For most of those years of running my business, I never paid taxes while I earned my income. I was always just trying to keep my head afloat, chasing my tail in paying taxes when I had to. While I always paid my bills, I gradually started dipping into my line of credit with no hope of paying it off unless I remortgaged. There were always expenses I didn’t see coming. The outlays kept growing as I partnered with people while living from this place of desperation, wanting to someone make my life easier—never seeing myself as the person who could and needed to do this for myself.
I realized about a year ago that my relationship with my finances over the last nine years has just been a reflection of how I am in intimate relationships—a dichotomy of “I can do it all” coupled with “please take care of me, I’m drowning here”.
The past unconscious pattern goes something like this: I fall in love with someone who is in some type of crisis. I work really hard to help them or save them, showing how much I love them by trying to make their lives better, hopefully helping them feel more whole. Then, I wait for them to do the same for me. When they don’t, I get really disappointed and resentful which leads to feeling as though I have been taken advantage of. It’s basically the rescuer, persecutor and victim triangle—classic co-dependency.

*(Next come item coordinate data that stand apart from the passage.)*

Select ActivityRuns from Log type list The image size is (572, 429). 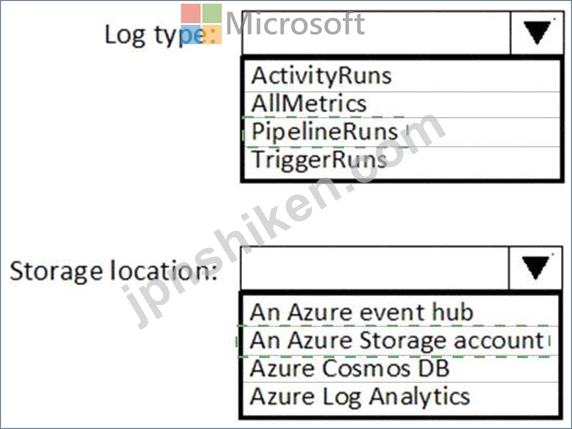click(x=402, y=76)
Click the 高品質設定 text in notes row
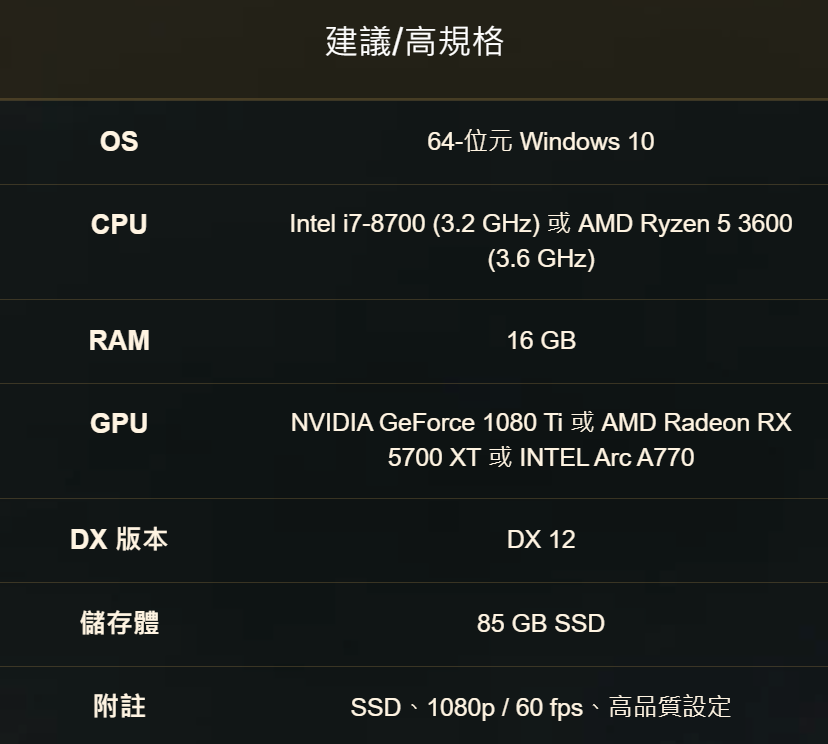828x744 pixels. (x=670, y=707)
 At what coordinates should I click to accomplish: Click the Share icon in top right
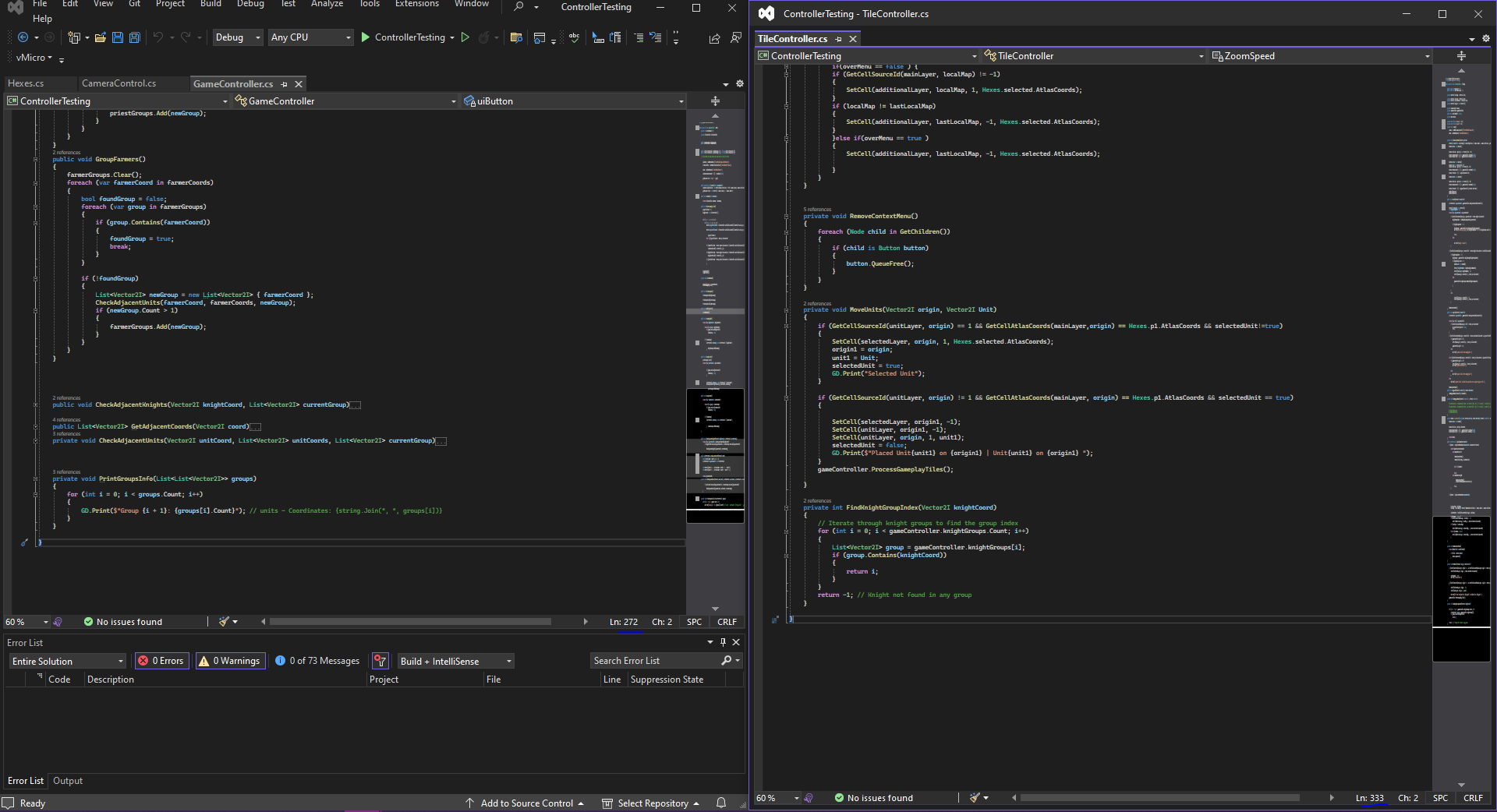713,37
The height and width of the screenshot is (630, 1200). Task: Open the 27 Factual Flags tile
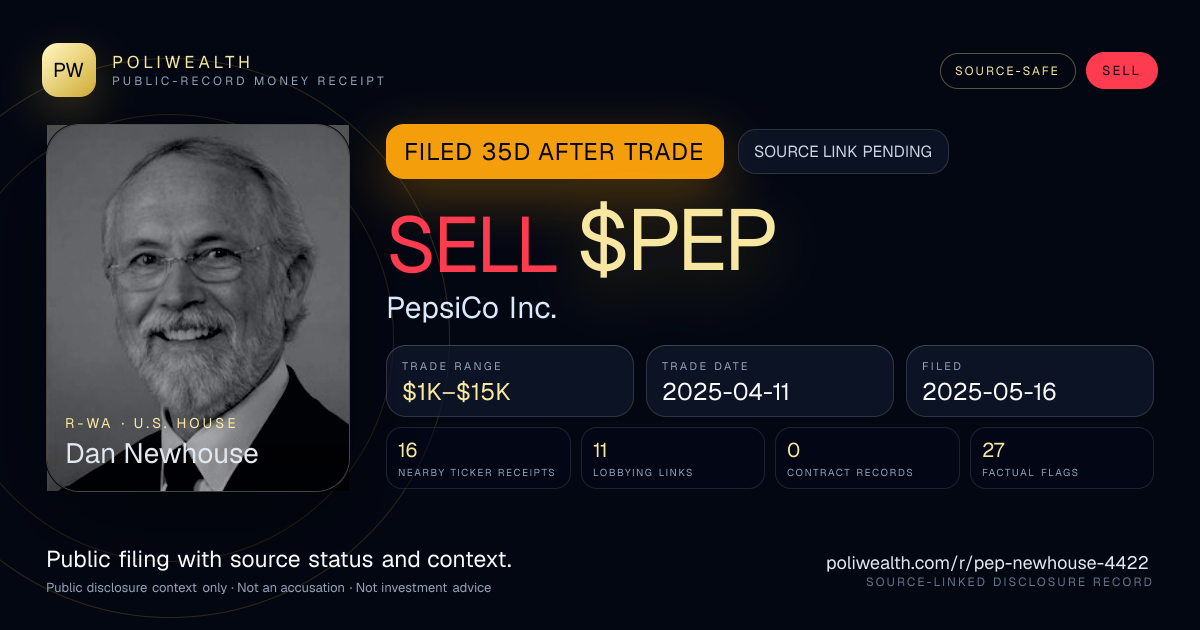[x=1062, y=458]
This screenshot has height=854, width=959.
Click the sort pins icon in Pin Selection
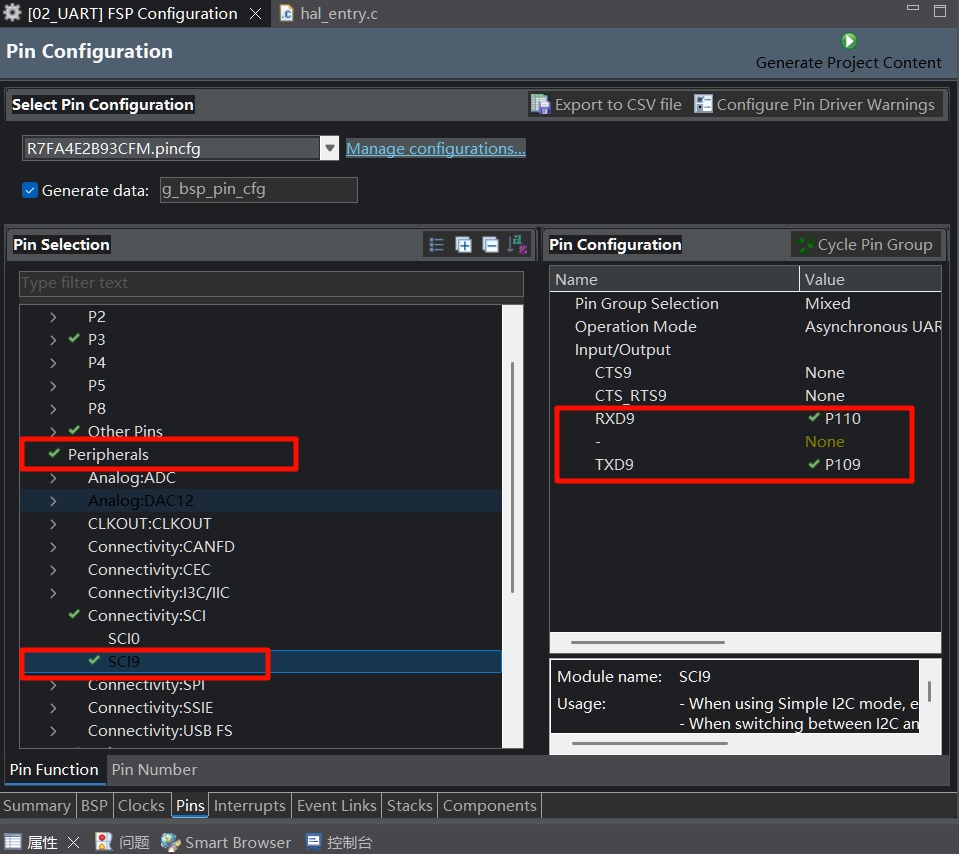point(517,245)
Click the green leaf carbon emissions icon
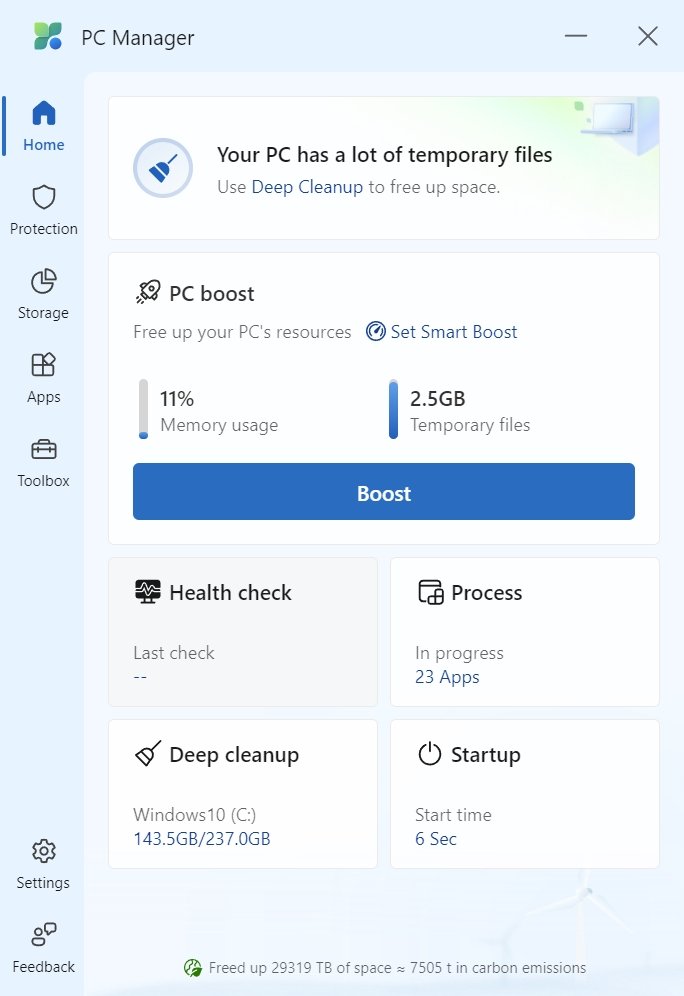 tap(193, 967)
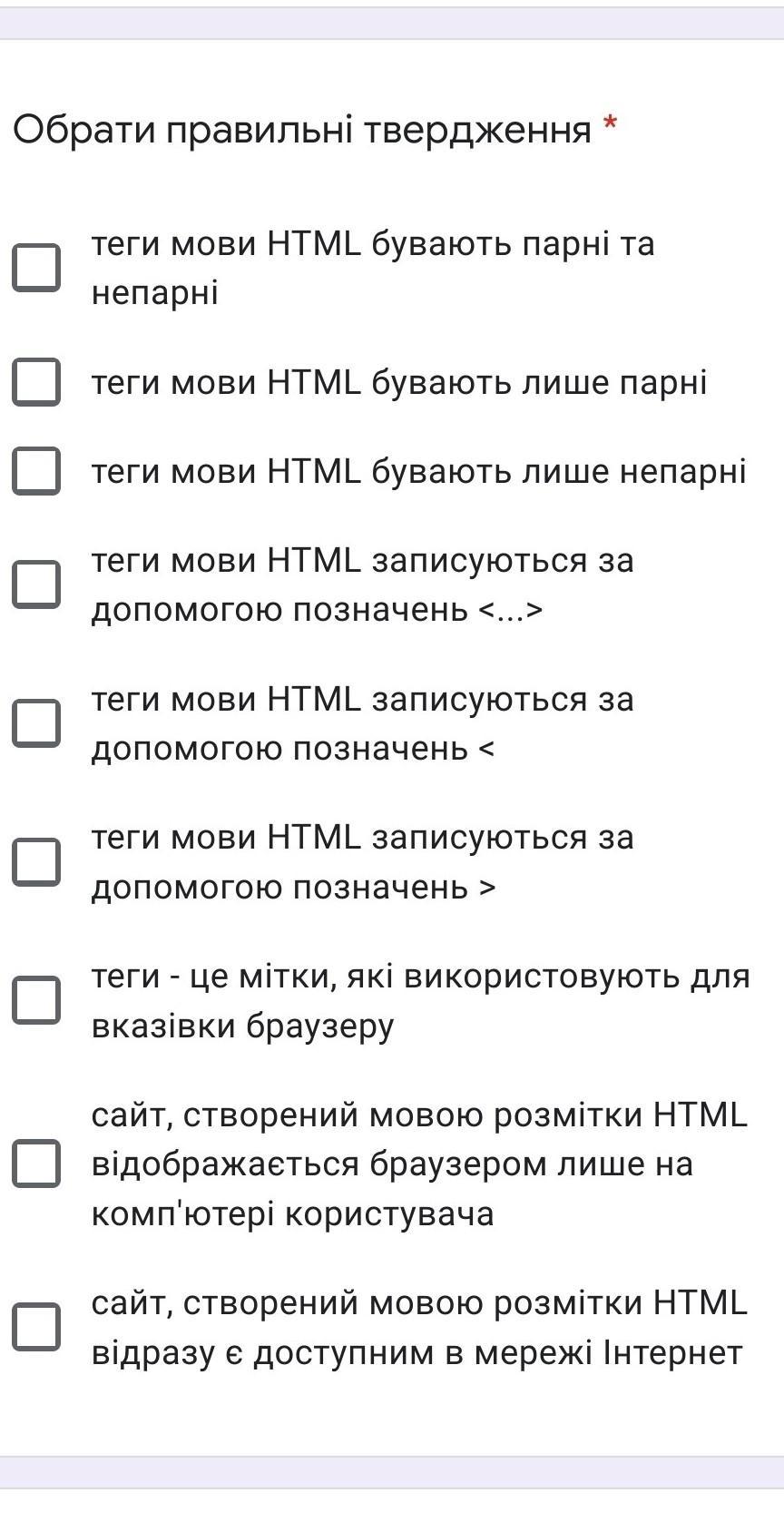Click the label "теги мови HTML бувають лише непарні"
The width and height of the screenshot is (784, 1532).
418,471
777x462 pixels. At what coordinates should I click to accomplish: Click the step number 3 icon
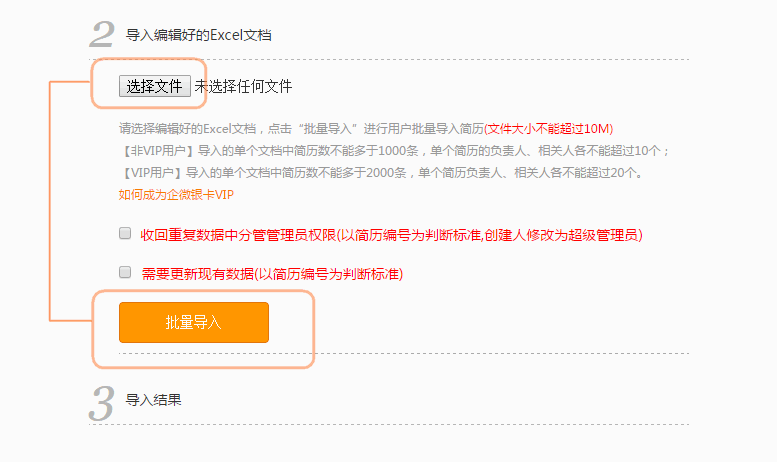102,404
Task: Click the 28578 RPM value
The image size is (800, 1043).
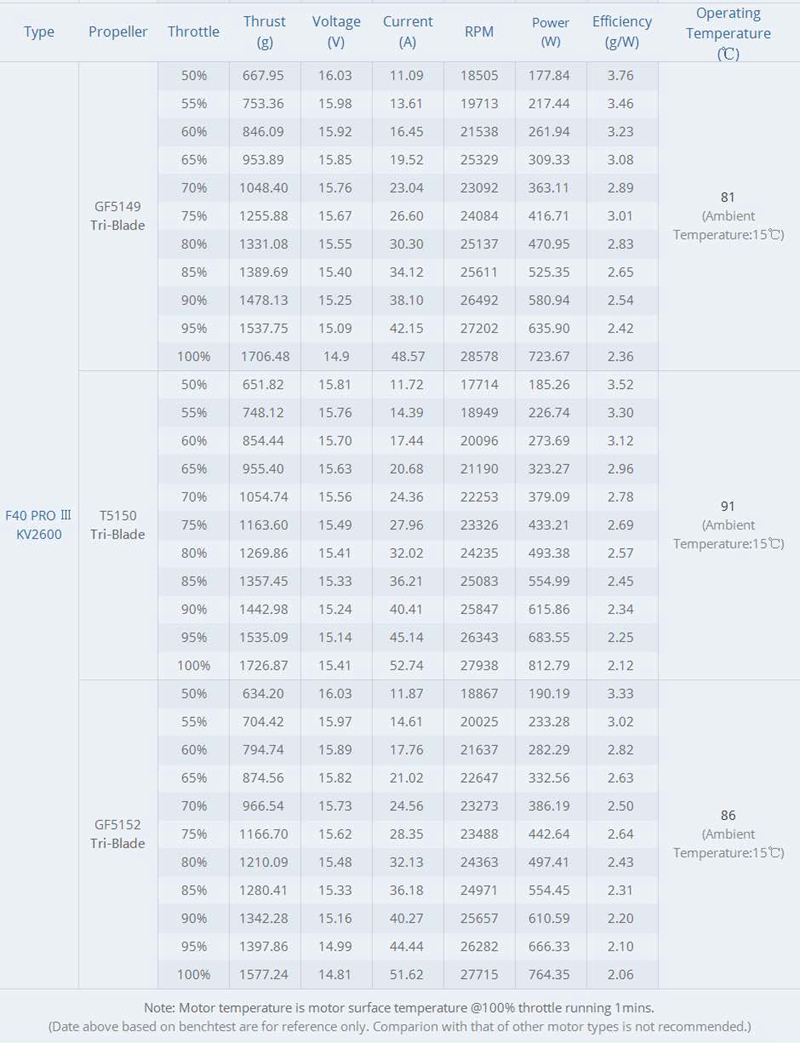Action: [x=479, y=357]
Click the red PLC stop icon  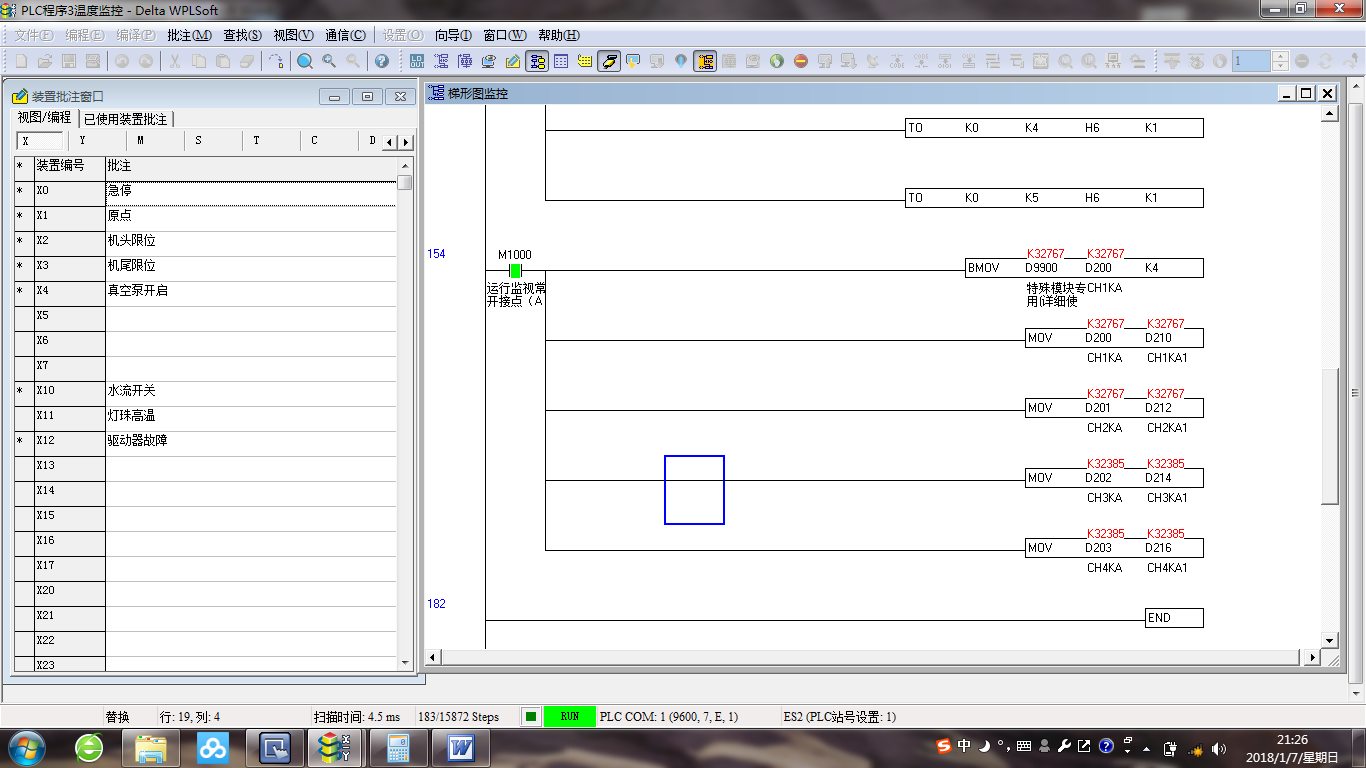801,61
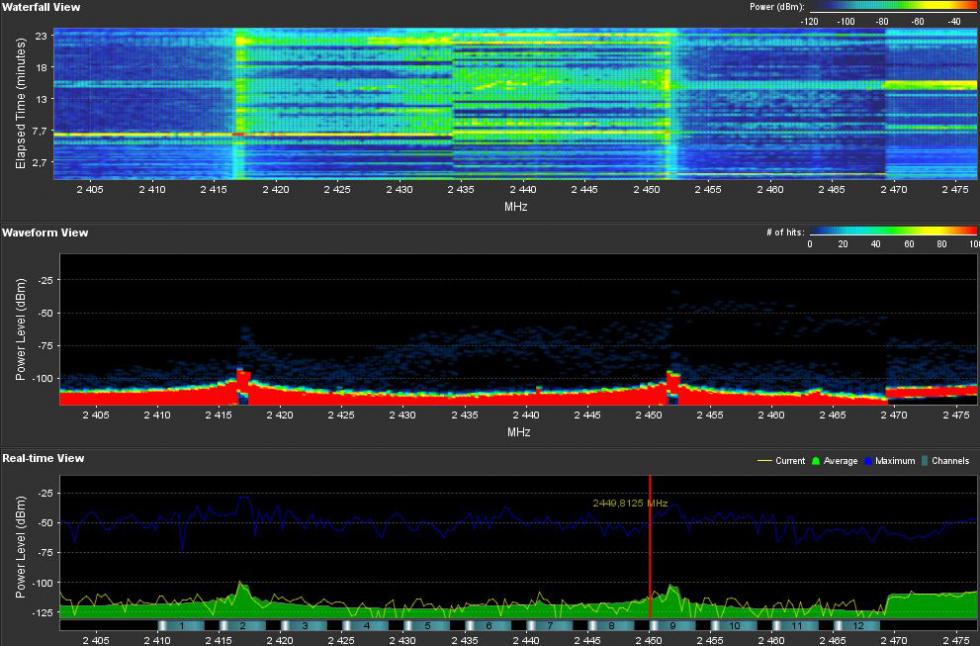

When we grow up in families with a history of mental illness and addiction (like I did), we get trained up for living our lives circling this triangle—unless our caregivers do some serious healing and self exploration themselves. As grown ups, it’s up to us to choose healthier relationships and relationship dynamics.
With all that being said, I realized there was some deep healing work I needed to do around my core wounds and finances. If I was going to get out of this unhealthy relationship cycle, I was going to have to provide my own sense of emotional security and financial stability.
Feeling insecure out in the world can make us cling to people and ignore our intuition; it’s like being in a desert dying of dehydration and someone comes by and offers you a glass of water.
I started a spending journal. I tracked every single thing I spent and set up a budget for myself. Instead of optimistic budgeting based on what I projected I was going to make and spend, I looked backwards. I ripped the blinders of denial off and started looking at my past earnings and expenditures. It was a painful exercise at the time but now I am paying my taxes as I go and I feel hopeful about my financial future.
I’m proud of myself for how much I’ve been able to shift in the last year on this front. No one will be coming into my life who could jeopardizes the work I’ve done to build emotional and financial security—I will make sure if it. The ironic thing is that when I actually don’t come from a place of “need”, I’m more likely to find a partner who is more capable of giving me all the things I used to hope that would that I now provide for myself.
Now, I couldn’t be prouder to be my own rescuer.